-- START OF SUPPLIED ENTRIES --

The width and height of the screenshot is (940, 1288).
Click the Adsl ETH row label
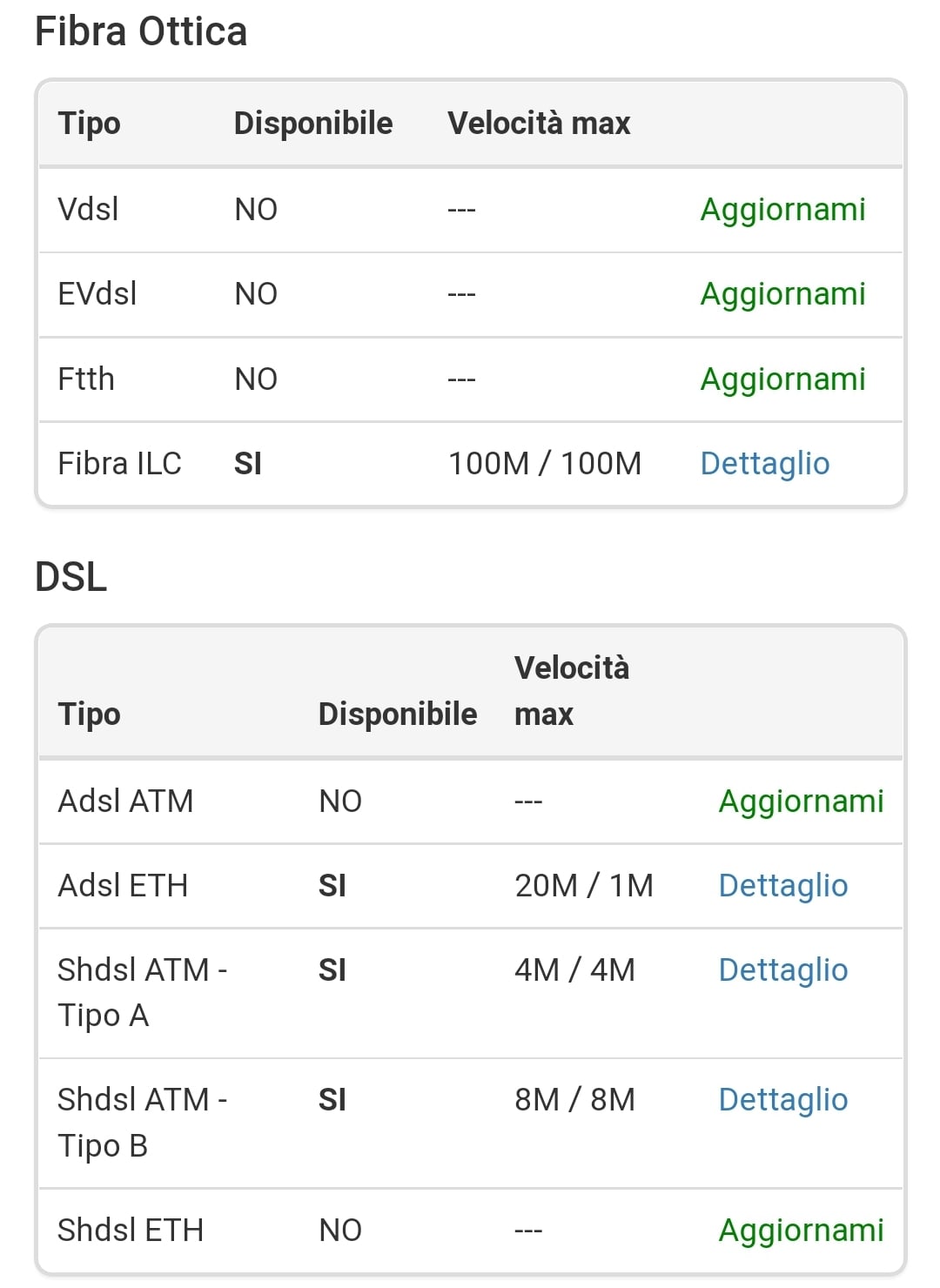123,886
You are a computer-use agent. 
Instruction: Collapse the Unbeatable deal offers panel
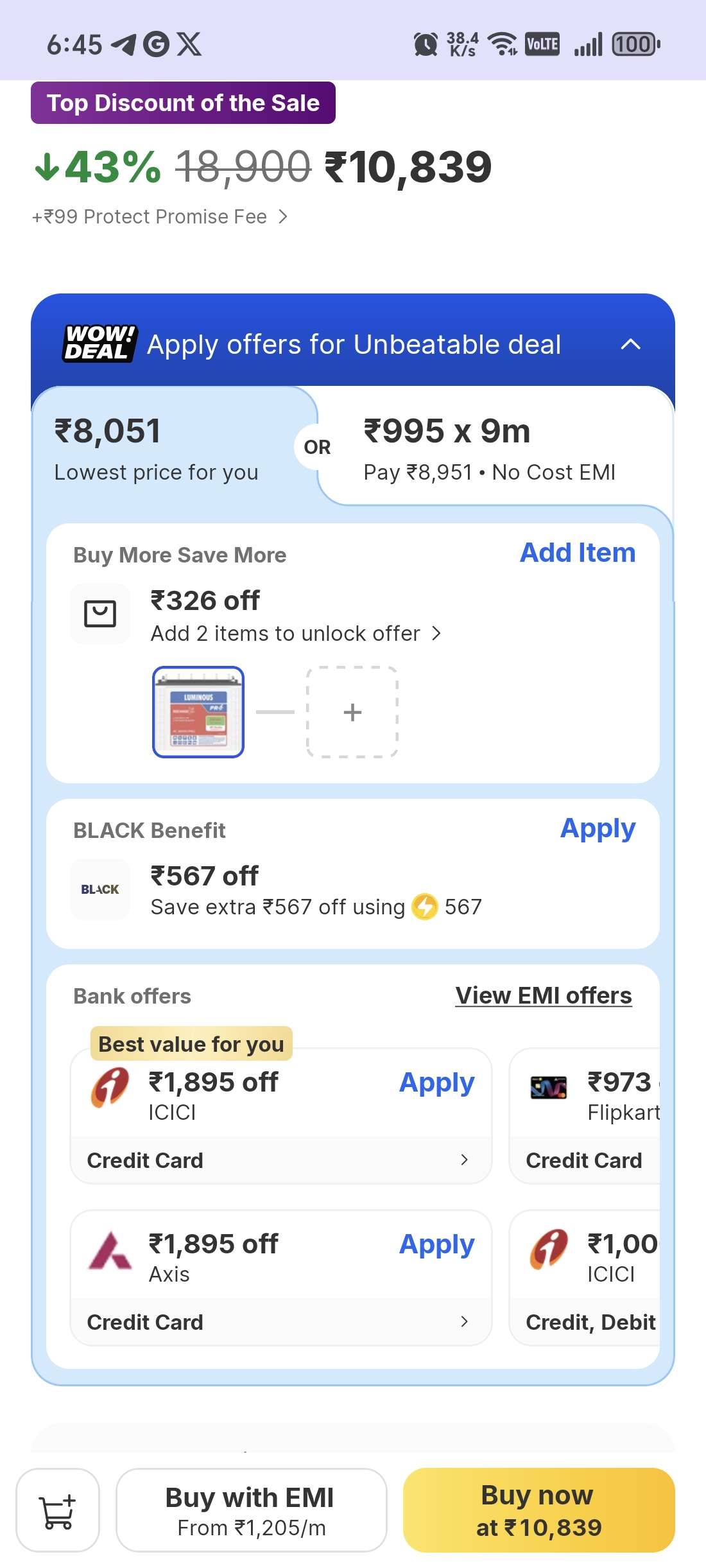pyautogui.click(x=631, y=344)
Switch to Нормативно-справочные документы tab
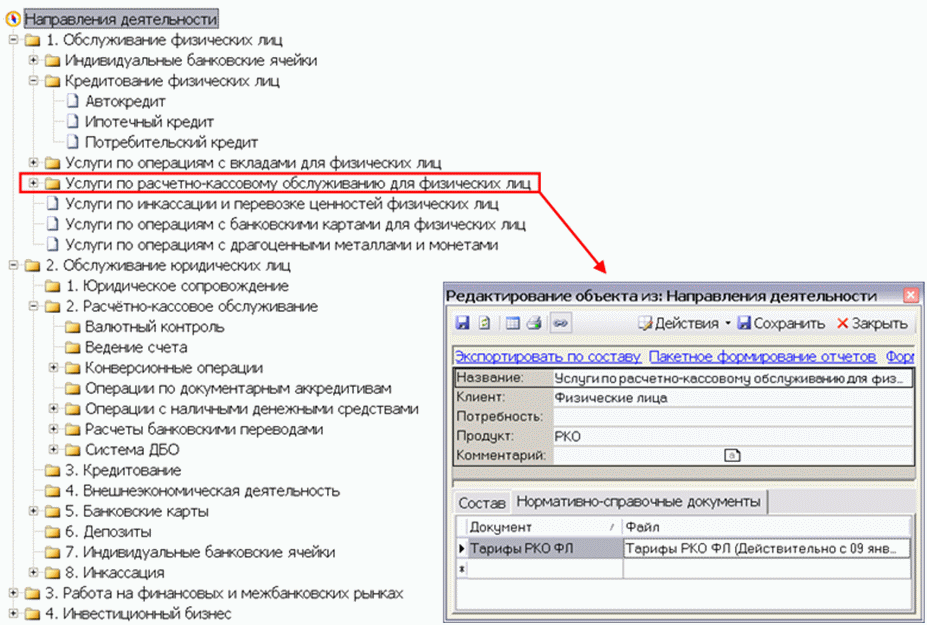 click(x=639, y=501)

-- END OF SUPPLIED ENTRIES --

• _WHAT IS EXPECTED_: Express this data as a two-column CSV with the headers "prompt" and "response", one row per item: the text in the first column and its answer in the second, each in a single quoted field with line breaks turned into spaces. Leave the pictures out.

• _EXERCISE SOLUTION_:
prompt,response
"The width and height of the screenshot is (940, 1288). Click the Adsl ETH row label","123,886"
"You are a computer-use agent. Instruction: Collapse the Unbeatable deal offers panel","pyautogui.click(x=631, y=344)"
"Switch to Нормативно-справочные документы tab","click(x=639, y=501)"